The records below need to be printed in full. Keep each one exact.

Given data –
-- Opening Marker --

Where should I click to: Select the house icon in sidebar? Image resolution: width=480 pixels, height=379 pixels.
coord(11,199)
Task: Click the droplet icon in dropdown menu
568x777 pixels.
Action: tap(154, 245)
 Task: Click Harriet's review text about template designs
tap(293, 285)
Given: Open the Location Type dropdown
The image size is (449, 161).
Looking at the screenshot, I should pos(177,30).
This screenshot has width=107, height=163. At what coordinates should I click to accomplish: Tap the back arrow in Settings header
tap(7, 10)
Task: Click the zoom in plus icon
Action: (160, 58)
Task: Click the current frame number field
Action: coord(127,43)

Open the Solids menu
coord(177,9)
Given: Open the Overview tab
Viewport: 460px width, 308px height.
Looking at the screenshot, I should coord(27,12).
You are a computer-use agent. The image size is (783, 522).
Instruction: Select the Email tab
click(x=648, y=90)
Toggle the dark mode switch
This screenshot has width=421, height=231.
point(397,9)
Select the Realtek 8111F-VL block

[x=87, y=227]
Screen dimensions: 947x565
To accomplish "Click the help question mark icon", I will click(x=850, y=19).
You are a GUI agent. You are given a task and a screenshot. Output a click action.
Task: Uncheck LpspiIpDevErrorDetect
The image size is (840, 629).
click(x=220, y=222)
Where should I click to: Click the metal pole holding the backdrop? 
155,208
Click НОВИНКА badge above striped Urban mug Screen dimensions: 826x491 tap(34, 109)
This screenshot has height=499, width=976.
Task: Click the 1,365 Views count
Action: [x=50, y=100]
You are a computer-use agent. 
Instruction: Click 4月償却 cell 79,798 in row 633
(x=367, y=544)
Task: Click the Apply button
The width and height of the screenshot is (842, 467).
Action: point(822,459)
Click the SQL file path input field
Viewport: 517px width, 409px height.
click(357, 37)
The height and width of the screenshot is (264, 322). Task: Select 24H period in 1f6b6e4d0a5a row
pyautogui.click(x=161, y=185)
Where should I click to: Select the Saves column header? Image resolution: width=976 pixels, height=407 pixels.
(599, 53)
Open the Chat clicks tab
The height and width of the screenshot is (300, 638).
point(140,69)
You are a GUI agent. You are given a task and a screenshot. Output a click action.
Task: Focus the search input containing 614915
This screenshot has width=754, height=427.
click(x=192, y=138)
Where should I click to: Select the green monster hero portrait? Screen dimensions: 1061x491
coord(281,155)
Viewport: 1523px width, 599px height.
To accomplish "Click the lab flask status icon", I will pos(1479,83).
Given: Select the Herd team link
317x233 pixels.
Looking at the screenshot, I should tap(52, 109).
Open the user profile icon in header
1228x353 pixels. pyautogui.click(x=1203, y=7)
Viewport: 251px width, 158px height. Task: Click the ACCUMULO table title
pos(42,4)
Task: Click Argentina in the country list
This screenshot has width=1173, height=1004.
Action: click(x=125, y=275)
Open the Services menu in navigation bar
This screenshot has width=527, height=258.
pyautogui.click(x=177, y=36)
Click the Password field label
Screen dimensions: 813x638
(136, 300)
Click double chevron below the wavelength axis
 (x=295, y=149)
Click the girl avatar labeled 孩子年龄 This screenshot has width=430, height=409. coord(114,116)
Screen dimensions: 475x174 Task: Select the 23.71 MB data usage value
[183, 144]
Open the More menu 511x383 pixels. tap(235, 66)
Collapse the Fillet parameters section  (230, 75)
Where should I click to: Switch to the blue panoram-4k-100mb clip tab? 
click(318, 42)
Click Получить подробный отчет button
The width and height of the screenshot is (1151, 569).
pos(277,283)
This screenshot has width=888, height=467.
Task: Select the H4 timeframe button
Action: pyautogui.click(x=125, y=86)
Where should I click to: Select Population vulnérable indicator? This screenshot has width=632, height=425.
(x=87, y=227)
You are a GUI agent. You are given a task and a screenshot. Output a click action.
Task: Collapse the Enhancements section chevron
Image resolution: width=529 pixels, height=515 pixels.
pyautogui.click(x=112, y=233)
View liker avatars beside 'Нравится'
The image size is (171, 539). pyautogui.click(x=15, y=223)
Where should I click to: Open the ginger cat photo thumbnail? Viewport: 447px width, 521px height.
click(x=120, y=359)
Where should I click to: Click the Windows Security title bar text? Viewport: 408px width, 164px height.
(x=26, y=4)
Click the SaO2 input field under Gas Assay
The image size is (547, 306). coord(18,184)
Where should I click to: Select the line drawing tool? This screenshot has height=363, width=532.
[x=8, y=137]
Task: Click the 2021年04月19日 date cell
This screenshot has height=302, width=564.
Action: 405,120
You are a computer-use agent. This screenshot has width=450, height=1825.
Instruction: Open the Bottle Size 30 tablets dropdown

-- Closing Marker --

Answer to this exercise –
Where should I click to: Select the house icon in sidebar? Image resolution: width=480 pixels, height=379 pixels.
coord(11,199)
Task: Click the droplet icon in dropdown menu
568x777 pixels.
Action: tap(154, 245)
 Task: Click Harriet's review text about template designs
tap(293, 285)
Given: Open the Location Type dropdown
The image size is (449, 161).
Looking at the screenshot, I should pos(177,30).
This screenshot has width=107, height=163. At what coordinates should I click to accomplish: Tap the back arrow in Settings header
tap(7, 10)
Task: Click the zoom in plus icon
Action: (160, 58)
Task: Click the current frame number field
Action: coord(127,43)

Open the Solids menu
coord(177,9)
Given: Open the Overview tab
Viewport: 460px width, 308px height.
Looking at the screenshot, I should coord(27,12).
You are a computer-use agent. The image size is (783, 522).
Instruction: Select the Email tab
click(x=648, y=90)
Toggle the dark mode switch
This screenshot has width=421, height=231.
point(397,9)
Select the Realtek 8111F-VL block

[x=87, y=227]
Screen dimensions: 947x565
To accomplish "Click the help question mark icon", I will click(x=850, y=19).
You are a GUI agent. You are given a task and a screenshot. Output a click action.
Task: Uncheck LpspiIpDevErrorDetect
The image size is (840, 629).
click(x=220, y=222)
Where should I click to: Click the metal pole holding the backdrop? 
155,208
Click НОВИНКА badge above striped Urban mug Screen dimensions: 826x491 tap(34, 109)
This screenshot has height=499, width=976.
Task: Click the 1,365 Views count
Action: [x=50, y=100]
You are a computer-use agent. 
Instruction: Click 4月償却 cell 79,798 in row 633
(x=367, y=544)
Task: Click the Apply button
The width and height of the screenshot is (842, 467).
Action: point(822,459)
Click the SQL file path input field
Viewport: 517px width, 409px height.
click(357, 37)
The height and width of the screenshot is (264, 322). Task: Select 24H period in 1f6b6e4d0a5a row
pyautogui.click(x=161, y=185)
Where should I click to: Select the Saves column header? Image resolution: width=976 pixels, height=407 pixels.
(599, 53)
Open the Chat clicks tab
The height and width of the screenshot is (300, 638).
point(140,69)
You are a GUI agent. You are given a task and a screenshot. Output a click action.
Task: Focus the search input containing 614915
This screenshot has width=754, height=427.
click(x=192, y=138)
Where should I click to: Select the green monster hero portrait? Screen dimensions: 1061x491
coord(281,155)
Viewport: 1523px width, 599px height.
To accomplish "Click the lab flask status icon", I will pos(1479,83).
Given: Select the Herd team link
317x233 pixels.
Looking at the screenshot, I should tap(52, 109).
Open the user profile icon in header
1228x353 pixels. pyautogui.click(x=1203, y=7)
Viewport: 251px width, 158px height. Task: Click the ACCUMULO table title
pos(42,4)
Task: Click Argentina in the country list
This screenshot has width=1173, height=1004.
Action: click(x=125, y=275)
Open the Services menu in navigation bar
This screenshot has width=527, height=258.
pyautogui.click(x=177, y=36)
Click the Password field label
Screen dimensions: 813x638
(136, 300)
Click double chevron below the wavelength axis
 (x=295, y=149)
Click the girl avatar labeled 孩子年龄 This screenshot has width=430, height=409. coord(114,116)
Screen dimensions: 475x174 Task: Select the 23.71 MB data usage value
[183, 144]
Open the More menu 511x383 pixels. tap(235, 66)
Collapse the Fillet parameters section  (230, 75)
Where should I click to: Switch to the blue panoram-4k-100mb clip tab? 
click(318, 42)
Click Получить подробный отчет button
The width and height of the screenshot is (1151, 569).
pos(277,283)
This screenshot has width=888, height=467.
Task: Select the H4 timeframe button
Action: pyautogui.click(x=125, y=86)
Where should I click to: Select Population vulnérable indicator? This screenshot has width=632, height=425.
(x=87, y=227)
You are a GUI agent. You are given a task and a screenshot. Output a click action.
Task: Collapse the Enhancements section chevron
Image resolution: width=529 pixels, height=515 pixels.
pyautogui.click(x=112, y=233)
View liker avatars beside 'Нравится'
The image size is (171, 539). pyautogui.click(x=15, y=223)
Where should I click to: Open the ginger cat photo thumbnail? Viewport: 447px width, 521px height.
click(x=120, y=359)
Where should I click to: Click the Windows Security title bar text? Viewport: 408px width, 164px height.
(x=26, y=4)
Click the SaO2 input field under Gas Assay
The image size is (547, 306). coord(18,184)
Where should I click to: Select the line drawing tool? This screenshot has height=363, width=532.
[x=8, y=137]
Task: Click the 2021年04月19日 date cell
This screenshot has height=302, width=564.
Action: 405,120
You are a computer-use agent. This screenshot has width=450, height=1825.
Instruction: Open the Bottle Size 30 tablets dropdown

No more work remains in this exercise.